((

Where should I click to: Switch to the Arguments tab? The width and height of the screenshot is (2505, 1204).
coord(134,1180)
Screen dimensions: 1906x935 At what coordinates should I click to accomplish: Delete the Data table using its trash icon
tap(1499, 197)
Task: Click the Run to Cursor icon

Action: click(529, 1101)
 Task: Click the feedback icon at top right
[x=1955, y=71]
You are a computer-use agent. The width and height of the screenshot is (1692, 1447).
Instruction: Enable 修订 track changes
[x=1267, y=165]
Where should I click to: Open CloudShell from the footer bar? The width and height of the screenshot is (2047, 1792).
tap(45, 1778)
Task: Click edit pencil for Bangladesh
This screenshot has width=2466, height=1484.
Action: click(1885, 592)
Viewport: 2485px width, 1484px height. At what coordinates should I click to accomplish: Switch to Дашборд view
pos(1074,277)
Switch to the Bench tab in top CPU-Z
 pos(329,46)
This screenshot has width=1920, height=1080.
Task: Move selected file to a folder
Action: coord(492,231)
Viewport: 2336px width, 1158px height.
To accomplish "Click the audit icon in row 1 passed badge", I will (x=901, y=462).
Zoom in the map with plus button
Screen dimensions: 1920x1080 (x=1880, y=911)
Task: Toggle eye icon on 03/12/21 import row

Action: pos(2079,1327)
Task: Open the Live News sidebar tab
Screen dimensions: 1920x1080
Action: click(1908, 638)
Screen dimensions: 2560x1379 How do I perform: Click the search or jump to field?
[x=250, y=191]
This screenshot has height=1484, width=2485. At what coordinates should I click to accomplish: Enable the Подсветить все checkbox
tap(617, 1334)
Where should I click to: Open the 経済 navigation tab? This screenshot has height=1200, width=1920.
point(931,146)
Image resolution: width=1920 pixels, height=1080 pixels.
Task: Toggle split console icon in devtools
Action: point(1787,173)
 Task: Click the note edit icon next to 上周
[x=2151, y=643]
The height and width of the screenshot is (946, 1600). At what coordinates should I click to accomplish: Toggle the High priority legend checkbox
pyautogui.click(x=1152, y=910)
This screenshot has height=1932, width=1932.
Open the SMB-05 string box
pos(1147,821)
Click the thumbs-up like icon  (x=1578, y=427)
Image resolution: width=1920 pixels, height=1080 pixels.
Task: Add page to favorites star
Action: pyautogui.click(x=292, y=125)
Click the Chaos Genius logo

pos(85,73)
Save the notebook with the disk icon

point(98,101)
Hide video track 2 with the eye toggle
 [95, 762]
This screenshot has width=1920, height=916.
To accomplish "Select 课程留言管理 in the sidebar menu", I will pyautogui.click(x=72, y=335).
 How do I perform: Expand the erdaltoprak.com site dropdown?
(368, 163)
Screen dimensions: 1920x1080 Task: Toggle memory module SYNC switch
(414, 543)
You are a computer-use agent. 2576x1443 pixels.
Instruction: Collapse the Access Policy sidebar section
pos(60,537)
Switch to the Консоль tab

))

#### ABOUT THIS EXERCISE:
Restate all the material exactly, word for word.

#### TASK RESULT:
Where should I click to: Switch to the Arguments tab? The width and height of the screenshot is (2505, 1204).
coord(134,1180)
Screen dimensions: 1906x935 At what coordinates should I click to accomplish: Delete the Data table using its trash icon
tap(1499, 197)
Task: Click the Run to Cursor icon

Action: click(529, 1101)
 Task: Click the feedback icon at top right
[x=1955, y=71]
You are a computer-use agent. The width and height of the screenshot is (1692, 1447).
Instruction: Enable 修订 track changes
[x=1267, y=165]
Where should I click to: Open CloudShell from the footer bar? The width and height of the screenshot is (2047, 1792).
tap(45, 1778)
Task: Click edit pencil for Bangladesh
This screenshot has width=2466, height=1484.
Action: click(1885, 592)
Viewport: 2485px width, 1484px height. At what coordinates should I click to accomplish: Switch to Дашборд view
pos(1074,277)
Switch to the Bench tab in top CPU-Z
 pos(329,46)
This screenshot has width=1920, height=1080.
Task: Move selected file to a folder
Action: coord(492,231)
Viewport: 2336px width, 1158px height.
To accomplish "Click the audit icon in row 1 passed badge", I will (x=901, y=462).
Zoom in the map with plus button
Screen dimensions: 1920x1080 (x=1880, y=911)
Task: Toggle eye icon on 03/12/21 import row

Action: pos(2079,1327)
Task: Open the Live News sidebar tab
Screen dimensions: 1920x1080
Action: click(1908, 638)
Screen dimensions: 2560x1379 How do I perform: Click the search or jump to field?
[x=250, y=191]
This screenshot has height=1484, width=2485. At what coordinates should I click to accomplish: Enable the Подсветить все checkbox
tap(617, 1334)
Where should I click to: Open the 経済 navigation tab? This screenshot has height=1200, width=1920.
point(931,146)
Image resolution: width=1920 pixels, height=1080 pixels.
Task: Toggle split console icon in devtools
Action: point(1787,173)
 Task: Click the note edit icon next to 上周
[x=2151, y=643]
The height and width of the screenshot is (946, 1600). At what coordinates should I click to accomplish: Toggle the High priority legend checkbox
pyautogui.click(x=1152, y=910)
This screenshot has height=1932, width=1932.
Open the SMB-05 string box
pos(1147,821)
Click the thumbs-up like icon  (x=1578, y=427)
Image resolution: width=1920 pixels, height=1080 pixels.
Task: Add page to favorites star
Action: pyautogui.click(x=292, y=125)
Click the Chaos Genius logo

pos(85,73)
Save the notebook with the disk icon

point(98,101)
Hide video track 2 with the eye toggle
 [95, 762]
This screenshot has width=1920, height=916.
To accomplish "Select 课程留言管理 in the sidebar menu", I will pyautogui.click(x=72, y=335).
 How do I perform: Expand the erdaltoprak.com site dropdown?
(368, 163)
Screen dimensions: 1920x1080 Task: Toggle memory module SYNC switch
(414, 543)
You are a computer-use agent. 2576x1443 pixels.
Instruction: Collapse the Access Policy sidebar section
pos(60,537)
Switch to the Консоль tab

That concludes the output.